Thursday, August 23, 2007

Thoughts on that Ethics Meeting

His lack of an apology betrays a certain immaturity. -- P-G Editorial

Beaten to the punch!

We fully expected Ravenstahl to get a pass from the Ethics Board -- but not without making some acknowledgement that perceptions of impropriety are reasonable, though unfortunate.

"Although I accepted the invitation innocently and in established tradition, I can certainly understand the public concern. I am glad the City now has an Ethics Board to bring such matters to our attention, and in the future I will set an example by being more mindful of [blah blah blah.]"

But no. That might expose him to his many political bogeymen.

His answers were often transparent non-sequitors; a board member would return to the issue of common-sense perceptions, to which he would respond, "No, according to the code, I did nothing wrong."

It was particularly frustrating that he openly suggested that he might defy the Ethics Board in its attempt to bring clarity to the code, and to set reasonable Pittsbugher's minds at ease.

This was a golden opportunity for him to meet his reasoning critics halfway. A little mollifying rhetoric would certainly have impressed the Comet -- and we would have been happy to say so.

Instead, everyone who is paying the slightest attention remains suspicious and frustrated.
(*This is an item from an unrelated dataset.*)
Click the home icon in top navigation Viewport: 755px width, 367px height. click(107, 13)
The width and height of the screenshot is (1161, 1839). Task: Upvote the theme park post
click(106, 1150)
This will only lead to more antagonistic press coverage, and the continued retardation of the political capital he so sorely requires.
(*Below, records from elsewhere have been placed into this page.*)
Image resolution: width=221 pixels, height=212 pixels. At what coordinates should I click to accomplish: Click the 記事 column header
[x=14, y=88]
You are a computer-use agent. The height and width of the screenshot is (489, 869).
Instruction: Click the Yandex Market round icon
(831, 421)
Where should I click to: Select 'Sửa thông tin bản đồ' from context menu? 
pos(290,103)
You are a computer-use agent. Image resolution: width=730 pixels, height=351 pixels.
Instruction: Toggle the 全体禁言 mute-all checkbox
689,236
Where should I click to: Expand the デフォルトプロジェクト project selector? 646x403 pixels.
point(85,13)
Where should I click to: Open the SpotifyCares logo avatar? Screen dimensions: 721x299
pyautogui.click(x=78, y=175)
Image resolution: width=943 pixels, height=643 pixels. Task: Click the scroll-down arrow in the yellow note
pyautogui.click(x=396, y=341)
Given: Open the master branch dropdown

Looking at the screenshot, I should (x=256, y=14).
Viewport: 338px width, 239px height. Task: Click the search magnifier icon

If Luke is frustrated that he is not taken seriously, he should reflect that it has nothing to do with his actual age, and everything to do with his attitude toward things.


As to the Ethics Board itself, we can only guess that they are seeking to build some institutional credibility; "keeping their powder dry," as it were. Smacking down a mayor might have been biting off more than they could chew just yet-- and it might indeed have been inappropriate.

We trust they will be taking a slightly more strident tack behind closed doors, when it comes to amending the Code. This blog is not at all comfortable with rules that allow an interested party to underwrite such good times for public officials. It is a wide-open invitation to temptation.


Finally, we could not help but note that the Mayor once again testified that he accepted UPMC's invitation -- just as he revealed originally on Marty Griffin. No mention of the Penguins.

The price for one round of golf at the country club is just under $250 -- just under the limit of what a public official can accept in athletics events from any one interested party. Luke played two rounds of golf over two days.

Suspicious minds, who already feel antagonized by Ravenstahl's hard-line approach to the Ethics Code, must wonder whether the administration only retro-actively asked Mario to pick up one-half of UPMC's tab, in order to avoid some legal embarrassment.

1 comment:

  1. Seems like you and I see pretty much eye to eye on this one, Bram, so I don’t have much to add to your commentary. I don't *think* the Penguins were a retroactive addition, considering Onorato was also there, but I agree it is a bit suspicious that the Mayor downplays their involvement. Especially since this Mayor’s first instinct is to lie about things that he knows are questionable.

    I’m actually starting to look forward to the Ethics Board’s findings for the Ethics Code. I hope, and I think, that they will raise the dollar values and close the charitable event loophole. I gather this will be submitted to council, which will probably pass it and send it to Ravenstahl to sign. The only thing is I suspect the Ethics Board won’t complete it until after the election, though they might. It all depends on their indignation at being made fools of by this boy.